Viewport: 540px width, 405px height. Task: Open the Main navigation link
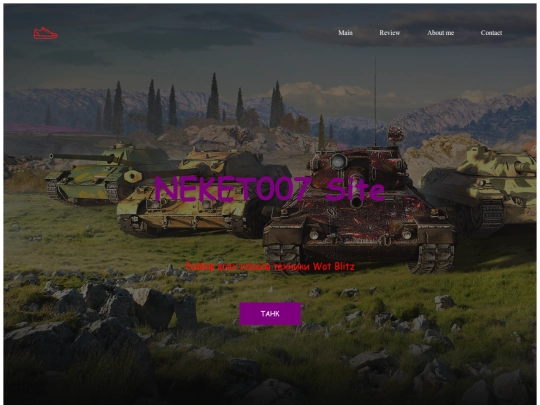(345, 33)
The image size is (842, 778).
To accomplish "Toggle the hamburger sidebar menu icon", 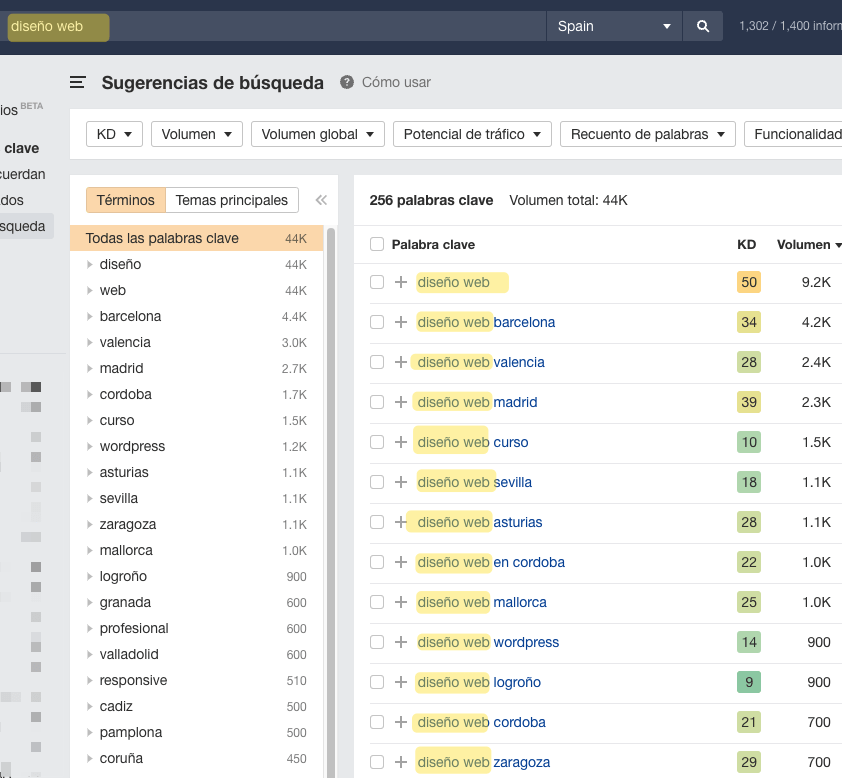I will 77,83.
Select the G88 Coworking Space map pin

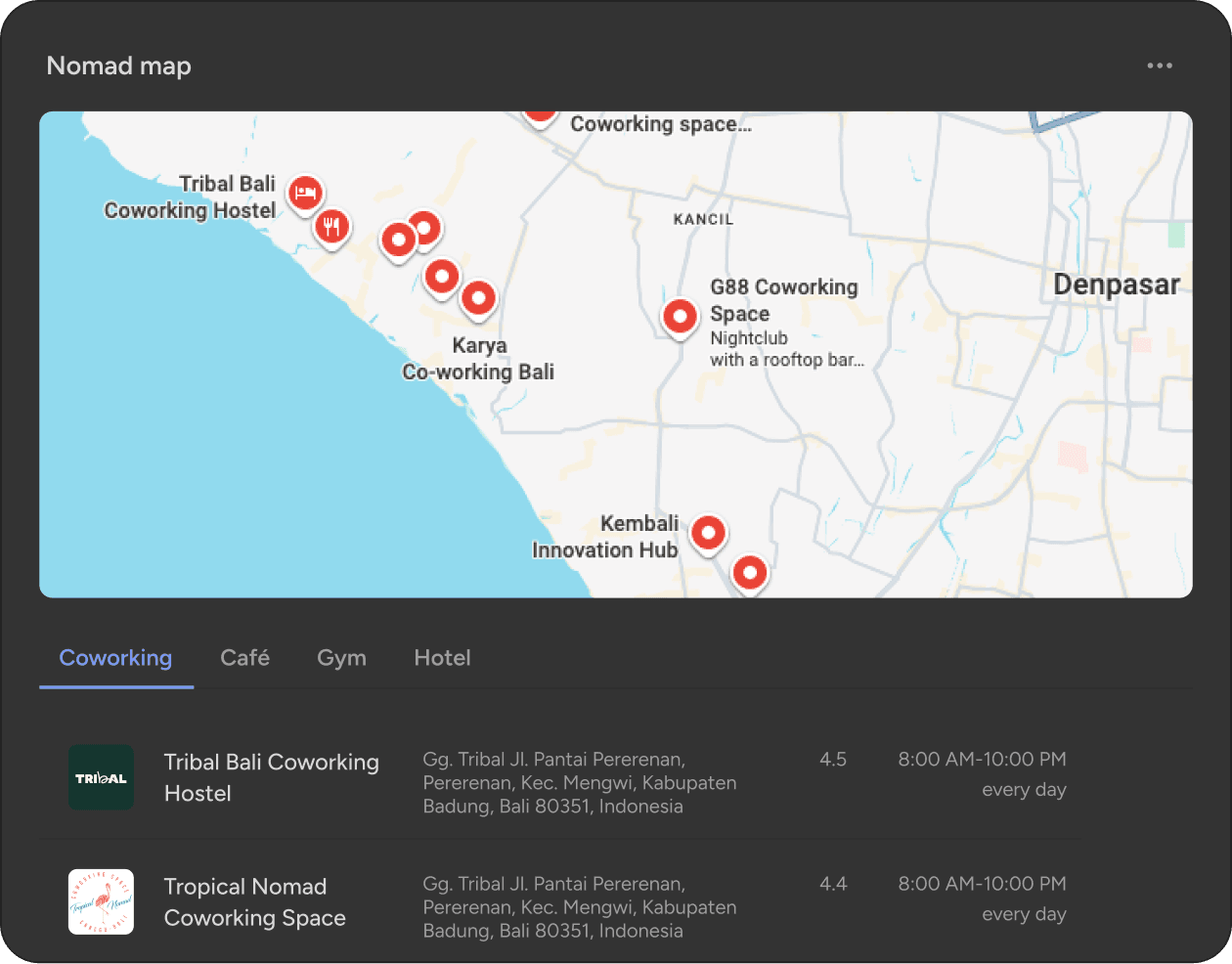pyautogui.click(x=680, y=317)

· · · · · · ·

# [Given exercise]
Copy every line of the data above that contains the word "height".

# [Full response]
Viewport: 540px width, 405px height. Task: Open the Main navigation link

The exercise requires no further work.